Bakti Siak kepada Indonesia, kata Bupati Siak, Drs H Syamsuar MSI, saat memberi sambutan ketika AHY bersilaturahami dengan ribuan masyarakat Siak di Taman Maharatu, diawali dari perjuangan Sultan Syarif Kasim II melawan penjajah di Riau, Sumatra Utara (Sumut) hingga ke Aceh.
Tak hanya itu, ketika pekik kemerdekaan itu mengaung di bumi nusantara ini pada tahun 1945, yang ditandai dengan Proklamasi yang didoktrin Soekarno-Hatta, Sultan Syarif Kasim meminta isterinya menjahit bendera merah putih lalu menaikkan bendera sang merah putih di halaman Istana Siak.
Kebesaran hati dan rasa nasionalisme Sultan Syarif Kasim terhadap bangsa ini tak sebatas itu, beliau juga menyerahkan kedaulatan Kerajaan Siak kepada Pemerintah Negara Kesatuan Republik Indonesia (NKRI), yang diterima Presiden RI pertama, Sukarno, di Jogyakarta.
Penyerahan kedaulatan itu ditandai memberi mahkota, Pedang Sultan, dan uang sebesar 13 juta golden. Padahal saat itu wilayah kekuasaan Siak yang merupakan kerajaan Melayu Islam, cukup luas. Namun demi kepentingan yang lebih besar lagi Sultan Syarif Kasim dengan kerendahan hati, dengan rasa nasionalisme yang tinggi dan terpatri di hati, dia rela menyerahkan harta dan nyawa untuk negeri bernama Indonesia.
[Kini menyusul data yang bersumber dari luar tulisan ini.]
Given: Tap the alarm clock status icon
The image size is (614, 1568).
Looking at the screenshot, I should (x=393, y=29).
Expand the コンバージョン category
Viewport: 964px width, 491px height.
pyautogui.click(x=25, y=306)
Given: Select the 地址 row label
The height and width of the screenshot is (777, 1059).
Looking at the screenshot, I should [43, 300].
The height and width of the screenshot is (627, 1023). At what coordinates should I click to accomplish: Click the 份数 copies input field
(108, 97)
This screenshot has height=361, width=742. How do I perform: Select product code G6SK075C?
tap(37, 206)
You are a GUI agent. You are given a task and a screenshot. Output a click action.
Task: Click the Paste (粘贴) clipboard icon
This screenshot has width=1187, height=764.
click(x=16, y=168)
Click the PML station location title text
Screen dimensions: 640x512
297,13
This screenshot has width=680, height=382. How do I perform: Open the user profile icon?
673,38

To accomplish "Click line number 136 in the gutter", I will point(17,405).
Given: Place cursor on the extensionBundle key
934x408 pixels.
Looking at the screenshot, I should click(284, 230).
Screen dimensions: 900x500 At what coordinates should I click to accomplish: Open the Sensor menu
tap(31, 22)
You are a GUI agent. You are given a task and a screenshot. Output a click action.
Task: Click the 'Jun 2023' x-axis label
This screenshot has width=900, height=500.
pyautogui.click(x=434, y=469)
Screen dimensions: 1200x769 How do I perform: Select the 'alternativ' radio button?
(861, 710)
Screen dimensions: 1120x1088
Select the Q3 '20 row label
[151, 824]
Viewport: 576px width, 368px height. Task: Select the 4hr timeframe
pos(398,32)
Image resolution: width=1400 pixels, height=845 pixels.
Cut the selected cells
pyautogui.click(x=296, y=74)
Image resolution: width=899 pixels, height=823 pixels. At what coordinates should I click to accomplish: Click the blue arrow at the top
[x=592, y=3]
Sejarah ini, kata Syamsuar, terasa berulang kembali dengan kehadiran AHY yang melakukan "ziarah bathin" ke Siak. Diawali bertamu ke rumah dinas Bupati Siak, kemudian makan siang selanjutnya bersama orang nomor satu di negeri istana itu, AHY berziarah ke makam pahlawanan nasional Sultan Syarif Kasim II yang merupakan Sultan Siak ke-12 (1892-1968).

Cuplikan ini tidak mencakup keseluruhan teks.